> **Task instructions**
Which lines in the listing below contain the string "agent"? Show each of them in full, and treat uppercase and lowercase as different.

> **Extracted information**
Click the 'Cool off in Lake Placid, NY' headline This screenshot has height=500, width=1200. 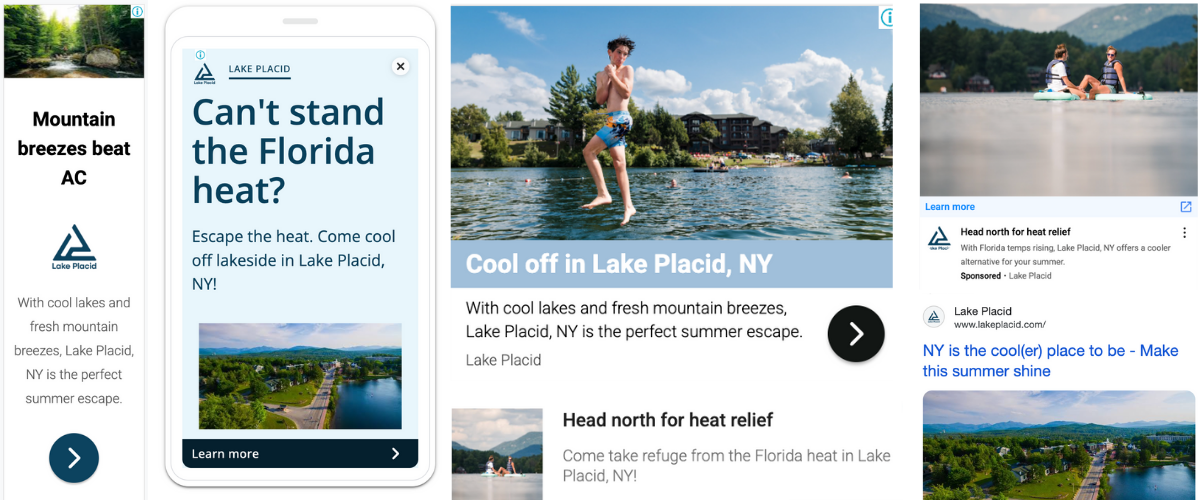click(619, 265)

==

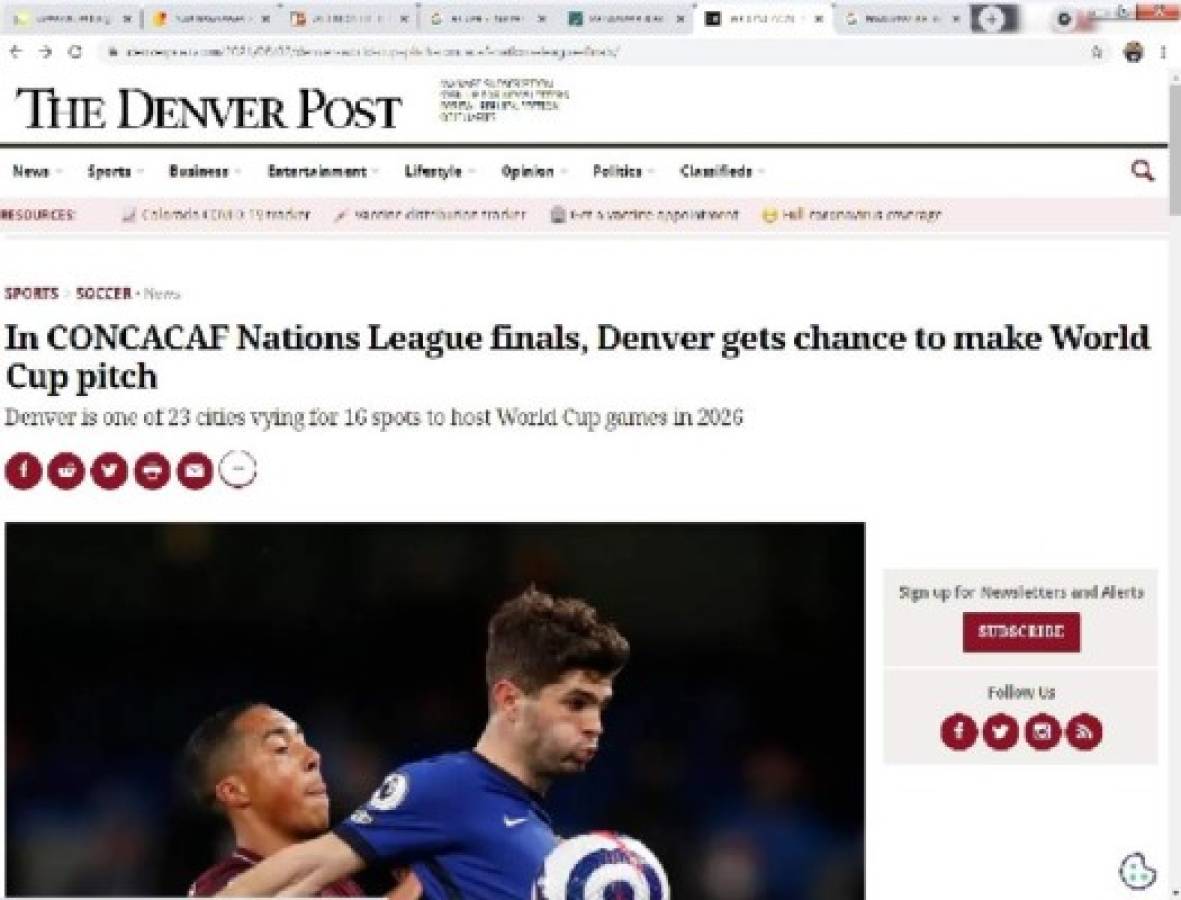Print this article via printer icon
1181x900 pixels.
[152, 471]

==

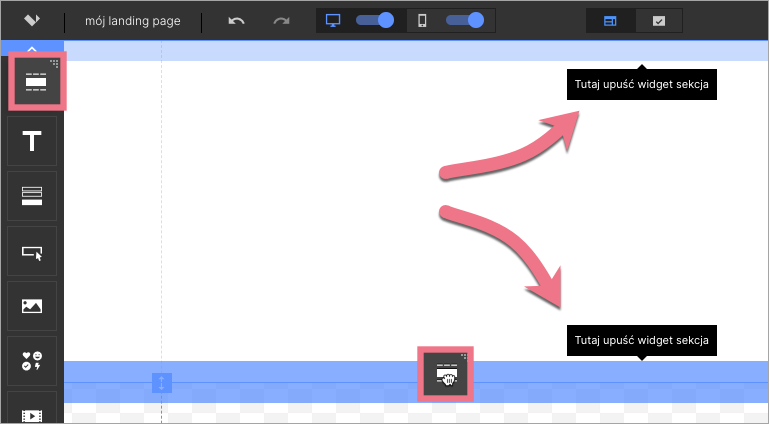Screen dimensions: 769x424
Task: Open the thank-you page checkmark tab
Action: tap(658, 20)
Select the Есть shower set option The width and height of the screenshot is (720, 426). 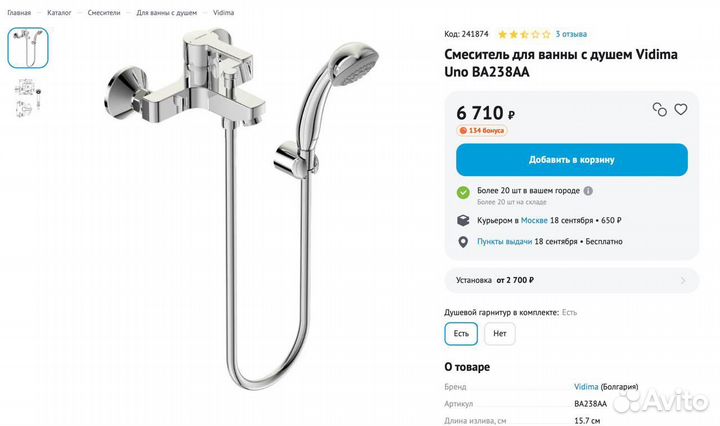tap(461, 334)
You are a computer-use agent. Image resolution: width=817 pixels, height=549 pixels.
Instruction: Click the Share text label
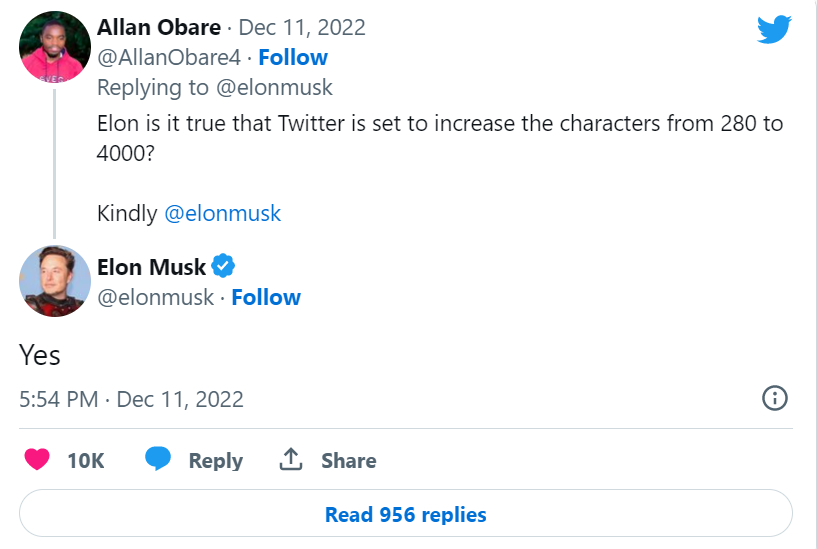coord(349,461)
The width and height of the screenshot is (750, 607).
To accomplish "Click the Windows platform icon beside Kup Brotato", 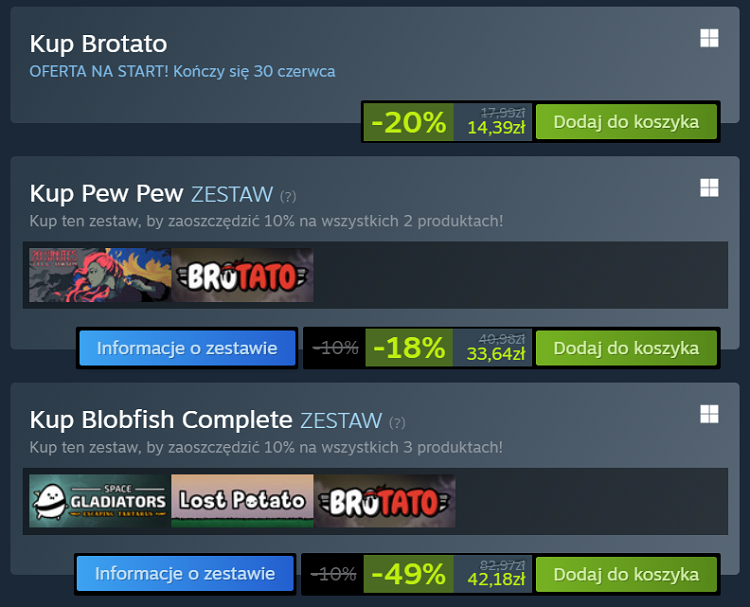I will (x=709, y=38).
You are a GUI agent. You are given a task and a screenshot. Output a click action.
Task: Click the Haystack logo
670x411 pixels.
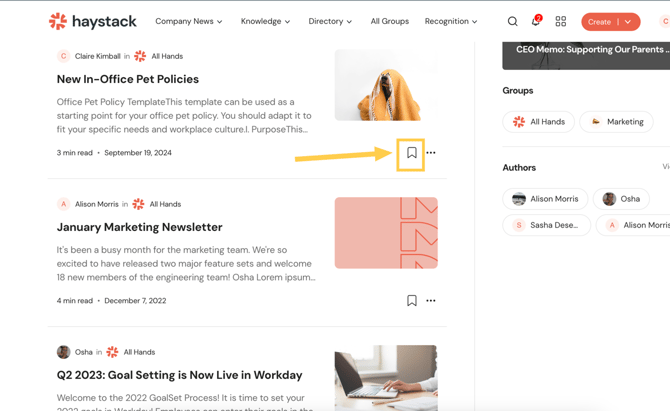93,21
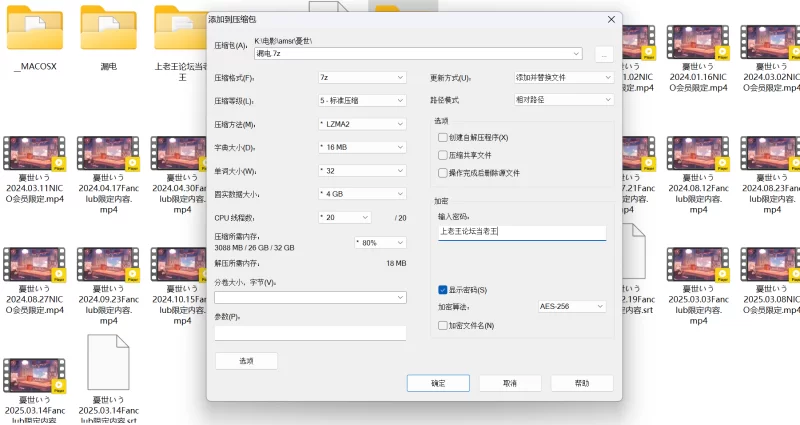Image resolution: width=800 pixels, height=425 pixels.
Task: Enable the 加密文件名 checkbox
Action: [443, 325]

> **Task answer**
You are a computer-use agent. Image resolution: width=817 pixels, height=549 pixels.
You are a GUI agent. You are given a task and a screenshot. Output a click action.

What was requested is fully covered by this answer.